Ingredients
2 1/2
to 3 1/2 lb fresh beef brisket (not corned beef)
2
tablespoons vegetable oil
2
teaspoons salt
2
teaspoons pepper
2
cups thinly sliced onions
1
cup 1 1/2-inch pieces peeled carrots
5
cloves garlic, chopped
1
can (14.5 oz) Muir Glen™ organic fire roasted diced tomatoes, undrained
1
cup Progresso™ beef flavored broth (from 32-oz carton)
Preparation
Spray 6-quart slow cooker with cooking spray. Rub brisket with 1 tablespoon of the vegetable oil. Rub with salt and pepper. Heat 12-inch skillet over medium-high heat. Cook brisket in skillet 2 minutes on fattiest side, then turn and cook 2 to 3 minutes on other side, until browned.
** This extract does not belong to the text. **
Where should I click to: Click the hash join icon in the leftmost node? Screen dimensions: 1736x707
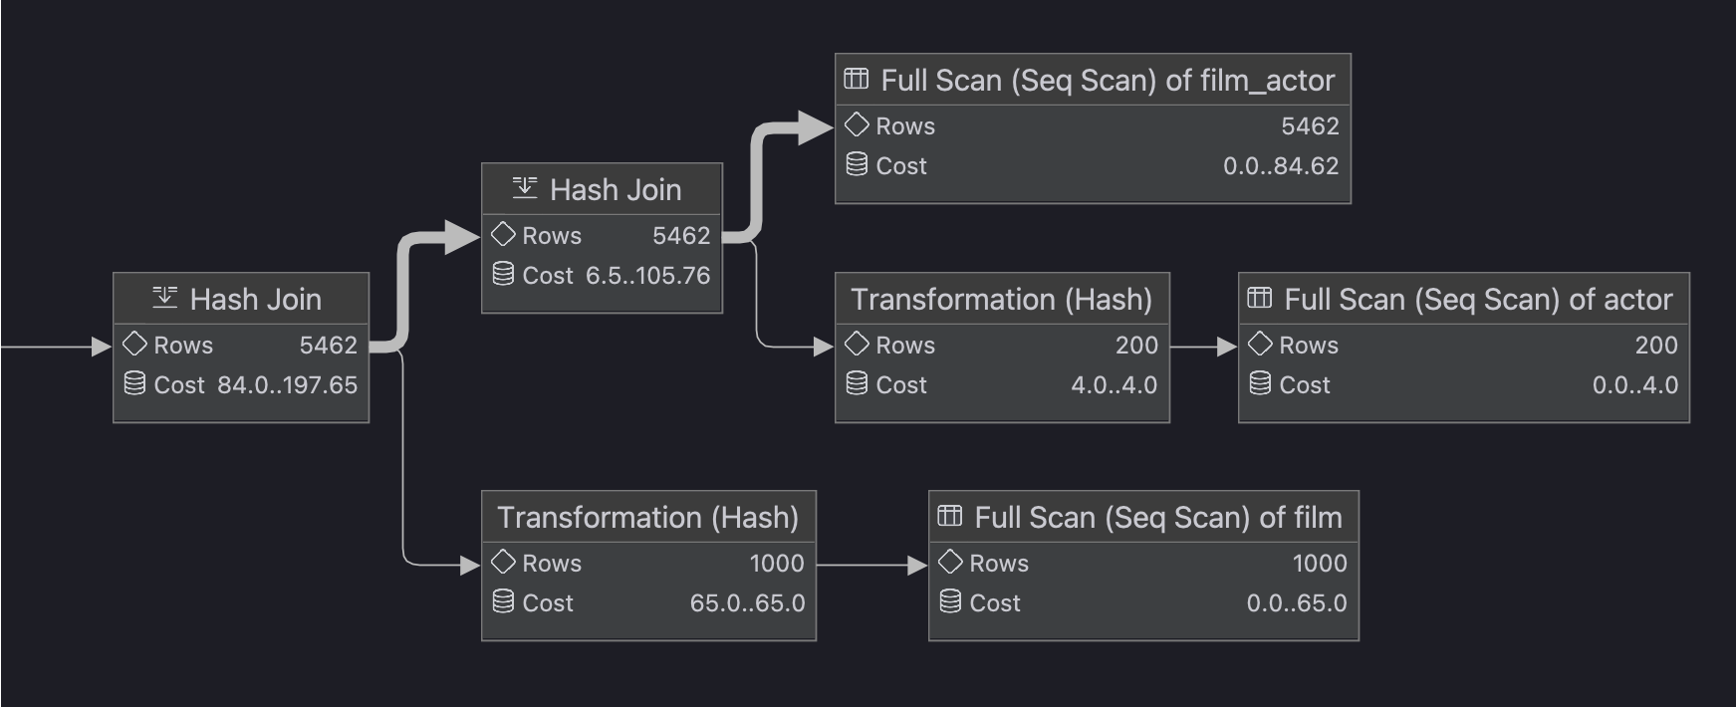coord(164,297)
Transfer to slow cooker.
Reduce heat to medium; add remaining tablespoon of vegetable oil to skillet. Add onions; cook 5 to 8 minutes, stirring frequently, until beginning to brown. Add carrots and garlic; cook 1 minute. Stir in tomatoes and broth; heat just to simmering. Pour mixture over brisket in slow cooker. Cover and cook on Low heat setting 7 to 8 hours or until brisket is very tender.
Transfer brisket to cutting board; cool slightly, cut into slices, and serve with vegetables and cooking juices.